[Records drawn from a dataset]
------

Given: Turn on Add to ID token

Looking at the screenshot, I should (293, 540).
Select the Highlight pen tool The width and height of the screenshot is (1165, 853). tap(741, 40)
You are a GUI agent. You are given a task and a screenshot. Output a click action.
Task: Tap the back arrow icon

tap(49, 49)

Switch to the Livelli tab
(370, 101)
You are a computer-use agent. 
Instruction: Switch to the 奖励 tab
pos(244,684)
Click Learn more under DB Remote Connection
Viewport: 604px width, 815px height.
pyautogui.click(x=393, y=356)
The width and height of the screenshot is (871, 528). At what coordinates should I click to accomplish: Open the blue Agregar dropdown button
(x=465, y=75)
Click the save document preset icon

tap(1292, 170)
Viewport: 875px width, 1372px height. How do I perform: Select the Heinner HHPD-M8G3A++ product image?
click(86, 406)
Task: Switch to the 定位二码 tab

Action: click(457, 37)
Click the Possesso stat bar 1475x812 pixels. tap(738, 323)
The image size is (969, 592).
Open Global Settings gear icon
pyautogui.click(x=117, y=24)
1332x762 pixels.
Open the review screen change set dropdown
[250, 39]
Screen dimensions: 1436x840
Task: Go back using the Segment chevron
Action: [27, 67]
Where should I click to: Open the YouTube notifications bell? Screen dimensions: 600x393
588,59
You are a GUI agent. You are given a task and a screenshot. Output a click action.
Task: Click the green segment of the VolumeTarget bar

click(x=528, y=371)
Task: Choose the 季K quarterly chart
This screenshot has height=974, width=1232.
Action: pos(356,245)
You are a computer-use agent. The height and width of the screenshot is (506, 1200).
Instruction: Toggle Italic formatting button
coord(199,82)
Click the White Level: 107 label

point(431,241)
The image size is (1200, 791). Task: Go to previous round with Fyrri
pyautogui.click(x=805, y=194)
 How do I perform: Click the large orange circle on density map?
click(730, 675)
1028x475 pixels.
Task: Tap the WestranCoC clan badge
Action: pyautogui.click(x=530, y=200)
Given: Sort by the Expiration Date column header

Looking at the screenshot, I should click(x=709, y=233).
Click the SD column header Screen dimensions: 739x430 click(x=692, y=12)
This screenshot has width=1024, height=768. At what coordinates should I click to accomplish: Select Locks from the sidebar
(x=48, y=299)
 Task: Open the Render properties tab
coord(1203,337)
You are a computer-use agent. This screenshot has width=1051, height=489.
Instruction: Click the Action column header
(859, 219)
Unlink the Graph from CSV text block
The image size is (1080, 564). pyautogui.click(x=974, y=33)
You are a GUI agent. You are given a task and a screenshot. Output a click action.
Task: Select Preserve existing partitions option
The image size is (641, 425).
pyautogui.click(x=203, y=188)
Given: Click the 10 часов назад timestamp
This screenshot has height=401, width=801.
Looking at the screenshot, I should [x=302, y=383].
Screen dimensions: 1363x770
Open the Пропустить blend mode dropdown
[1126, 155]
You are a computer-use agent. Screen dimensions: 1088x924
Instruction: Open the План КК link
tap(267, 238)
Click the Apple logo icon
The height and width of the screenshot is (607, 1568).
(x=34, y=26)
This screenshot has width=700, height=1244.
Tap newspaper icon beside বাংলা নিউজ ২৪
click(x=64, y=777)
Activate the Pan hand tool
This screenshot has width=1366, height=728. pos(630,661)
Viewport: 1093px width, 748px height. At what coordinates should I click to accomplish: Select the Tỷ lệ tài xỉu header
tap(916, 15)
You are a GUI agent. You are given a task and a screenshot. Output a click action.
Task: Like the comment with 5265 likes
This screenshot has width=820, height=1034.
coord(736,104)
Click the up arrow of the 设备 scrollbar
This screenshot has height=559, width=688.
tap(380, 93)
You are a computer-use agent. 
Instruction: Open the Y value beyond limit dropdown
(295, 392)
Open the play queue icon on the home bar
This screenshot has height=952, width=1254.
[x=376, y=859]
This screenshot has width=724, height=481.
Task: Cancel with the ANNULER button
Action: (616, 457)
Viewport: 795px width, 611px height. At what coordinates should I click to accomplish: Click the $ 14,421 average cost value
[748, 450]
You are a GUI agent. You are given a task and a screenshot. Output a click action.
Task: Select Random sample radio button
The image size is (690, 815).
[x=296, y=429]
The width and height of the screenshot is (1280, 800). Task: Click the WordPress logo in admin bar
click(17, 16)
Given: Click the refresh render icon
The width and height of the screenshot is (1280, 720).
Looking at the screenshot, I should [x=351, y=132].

------

*TASK INSTRUCTIONS*. Among the records above, repeat exactly the line with "The image size is (969, 592).", the line with "You are a computer-use agent. Screen", and every line in between, and only those.

*RESPONSE BELOW*.
The image size is (969, 592).
Open Global Settings gear icon
pyautogui.click(x=117, y=24)
1332x762 pixels.
Open the review screen change set dropdown
[250, 39]
Screen dimensions: 1436x840
Task: Go back using the Segment chevron
Action: [27, 67]
Where should I click to: Open the YouTube notifications bell? Screen dimensions: 600x393
588,59
You are a GUI agent. You are given a task and a screenshot. Output a click action.
Task: Click the green segment of the VolumeTarget bar

click(x=528, y=371)
Task: Choose the 季K quarterly chart
This screenshot has height=974, width=1232.
Action: pos(356,245)
You are a computer-use agent. The height and width of the screenshot is (506, 1200).
Instruction: Toggle Italic formatting button
coord(199,82)
Click the White Level: 107 label

point(431,241)
The image size is (1200, 791). Task: Go to previous round with Fyrri
pyautogui.click(x=805, y=194)
 How do I perform: Click the large orange circle on density map?
click(730, 675)
1028x475 pixels.
Task: Tap the WestranCoC clan badge
Action: pyautogui.click(x=530, y=200)
Given: Sort by the Expiration Date column header

Looking at the screenshot, I should click(x=709, y=233).
Click the SD column header Screen dimensions: 739x430 click(x=692, y=12)
This screenshot has width=1024, height=768. At what coordinates should I click to accomplish: Select Locks from the sidebar
(x=48, y=299)
 Task: Open the Render properties tab
coord(1203,337)
You are a computer-use agent. This screenshot has width=1051, height=489.
Instruction: Click the Action column header
(859, 219)
Unlink the Graph from CSV text block
The image size is (1080, 564). pyautogui.click(x=974, y=33)
You are a GUI agent. You are given a task and a screenshot. Output a click action.
Task: Select Preserve existing partitions option
The image size is (641, 425).
pyautogui.click(x=203, y=188)
Given: Click the 10 часов назад timestamp
This screenshot has height=401, width=801.
Looking at the screenshot, I should [x=302, y=383].
Screen dimensions: 1363x770
Open the Пропустить blend mode dropdown
[1126, 155]
You are a computer-use agent. Screen dimensions: 1088x924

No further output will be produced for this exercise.